IV. Finding and Discussion

Having said that, once different countries possess different factor endowment in
producing goods, trade will occur among all those countries, in which they can enjoy the
mutual benefit, even some countries might gain less than the others, but still they can
maximized their benefit as much as they can. However, if we think about the cost and benefit
between the poor and the rich we can say that, the developing countries to suffer more from
the trade deficit as the trade deficit is too heavy for those from the developing countries,
while the developed countries tend to enjoy more benefit from conducting the trade.

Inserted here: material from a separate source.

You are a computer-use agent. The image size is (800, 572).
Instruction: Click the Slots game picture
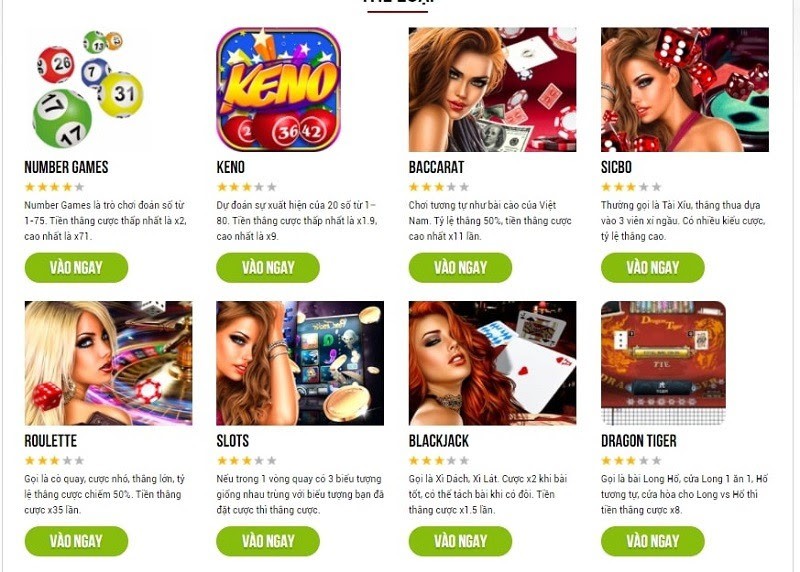point(300,363)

Moreover, if we can say that developing countries seem to be able to earn a very low profit
from the trade liberalization, as they do not have advanced technology just like the rich
countries do, so what the developing countries can product are most likely to be garment
product, food or agricultural products, while the rich countries can produce some kind of
machinery, automobile, and as well as the technological product which can help the rich to
earn way better than the developing can do. For example, Cambodia exports a total of 44 and
36 percent of garment to US and EU recently in the very 1st quarter of 2015 (World Bank,
2015), and by export those kind of products Cambodia did not gain much comparing to the
developed countries. On the other hand, despise having to say that the developing countries
have to suffer a lot more than the developed countries over the trade relations, but still the
developing countries can also gain quite a handful satisfaction from it as well. For example,
from 2004 to 2011 Cambodia can reduce the poverty rate from 53% to only above 20 %
which is known to exceed the Millennium Development Goals for poverty reduction (Phnom
Penh Post, 2013). That show a very good sign for Cambodia as they allocate and make use of
the trade liberalization to help reduce the poverty rate even before the deadline. Another
benefit for the developing like Cambodia is that, there many investors who are interested in
investing in Cambodia, which can help provide more job and more income for the local
people as well.
V. Conclusion
As trade had been emerged since a very long time ago, it doesn’t mean that each and
every countries who are involving in conducting the trade can be better off; however, as far
as we can say most of the time only for those who are in the developed countries that can
truly enjoy the benefit from trade, while most of the developing countries have to suffer more
since they gain less benefit than those of the rich countries. On the other hand, even
developing countries seem to gain less benefit from conducting the trade, but in return they
are able to attract more foreign investors to come to their countries which can be of help to
them as they can one more step able to fasten their development, as well as they don’t seem
to gain less benefit than the cost at all.